> [Exercise goal]
Rewrite the items below, swapping every "screenshot" for "screen capture" and changing nothing else. Leave the pictures out.
# # # #
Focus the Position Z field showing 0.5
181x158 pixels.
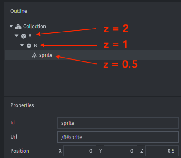point(162,151)
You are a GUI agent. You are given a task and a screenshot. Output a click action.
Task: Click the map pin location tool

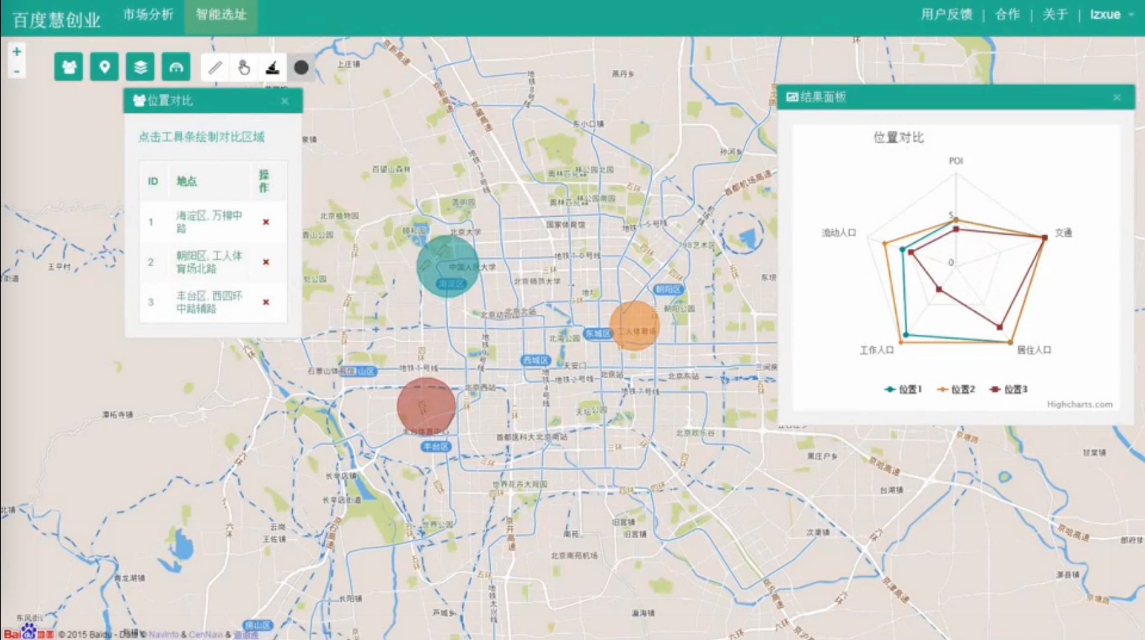pos(104,67)
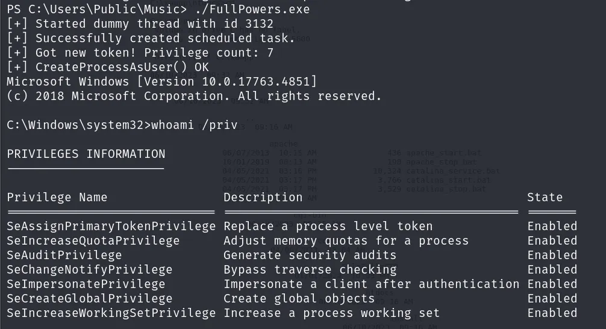Image resolution: width=606 pixels, height=329 pixels.
Task: Click Enabled state for SeImpersonatePrivilege
Action: 552,284
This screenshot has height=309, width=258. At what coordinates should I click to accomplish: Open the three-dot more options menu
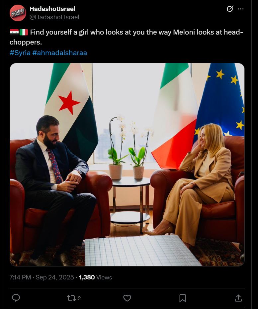pyautogui.click(x=240, y=9)
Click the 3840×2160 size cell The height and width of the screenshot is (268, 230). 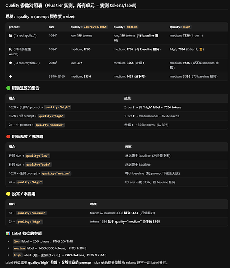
# # # #
> [Finished answer]
Focus the Position Z field showing 0.5
181x158 pixels.
point(162,151)
You are a GUI agent. You are given a task and a screen capture. Output a click action.
Task: Click the map pin location tool

pos(104,67)
Image resolution: width=606 pixels, height=329 pixels.
Task: Click Enabled state for SeImpersonatePrivilege
Action: 552,284
This screen capture has height=309, width=258. At what coordinates should I click to accomplish: Open the three-dot more options menu
pyautogui.click(x=240, y=9)
Click the 3840×2160 size cell The height and width of the screen capture is (268, 230). 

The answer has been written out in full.